For me, it’s all about the destination and not the journey. At least the destination comes first then the journey. If my destination is to get to the Annapurna range in the Himalayas of Nepal then my journey will be of a certain nature. If my destination is a beach in the Bahamas then my journey there will be quite different than the journey to the Annapurna range.
Your destination defines the journey that you have. Unless you are crystal clear of your destination, your journey will most likely be random and one of not much depth.
I love this quote from the famous 19th-century English writer Lewis Carroll, “If you don’t know where you are going, then any road will get you there.”

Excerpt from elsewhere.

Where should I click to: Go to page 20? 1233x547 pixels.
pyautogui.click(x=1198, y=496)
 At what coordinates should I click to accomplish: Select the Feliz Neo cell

A lot of people have no idea where they are going in life or what they want in life and as a result any road will get them there. Now, the journey they will have is a by-product of their lack of clarity as opposed to being defined by the destination.
When the destination is unknown, the journey is unknown. So much precious time and energy is wasted. As I shared in my previous email. Life is precious. You only get one shot at it. When you get to the end of your life you don’t get to reset it and try again because you’re unhappy with how you lived it.
Your destination defines your journey. If my destination is to hike the Annapurna range, then I know what to pack. Trekking and mountain wear not beach clothing. Ditch my flip-flops for a good pair of trekking shoes. Swap out my beach chair for trekking poles. I know who to seek as a guide. I don’t need a surf instructor, I need a sherpa. What I experience along the way is vastly different than what I would on the way to the beach. These experiences, like life’s experiences, are there to edify us should we choose to learn from them.
Knowing your destination allows you to know if you’re going in the right direction or not. If I’m headed to the Annapurna range but the more I hike the closer I get to the beach then I know I’m going in the wrong direction. Knowing my destination allows me to pivot and make necessary changes.
But if we don’t know the destination then the journey is unknown and the experiences we have on the journey are random. Most of these random experiences are probably experiences you don’t need to have in life. Not all experiences are good for you. Many can simply be avoided if we are clear where it is we want to go. Trust me when I say that if you are crystal clear of your destination you will still have a plethora of challenging experiences to face so having unnecessary random challenging experiences in life as a result of not knowing where you’re going is something you truly don’t need.
To conclude, life is first about the destination then the journey. The destination defines the journey. Once you are clear of your destination then you can focus on the journey.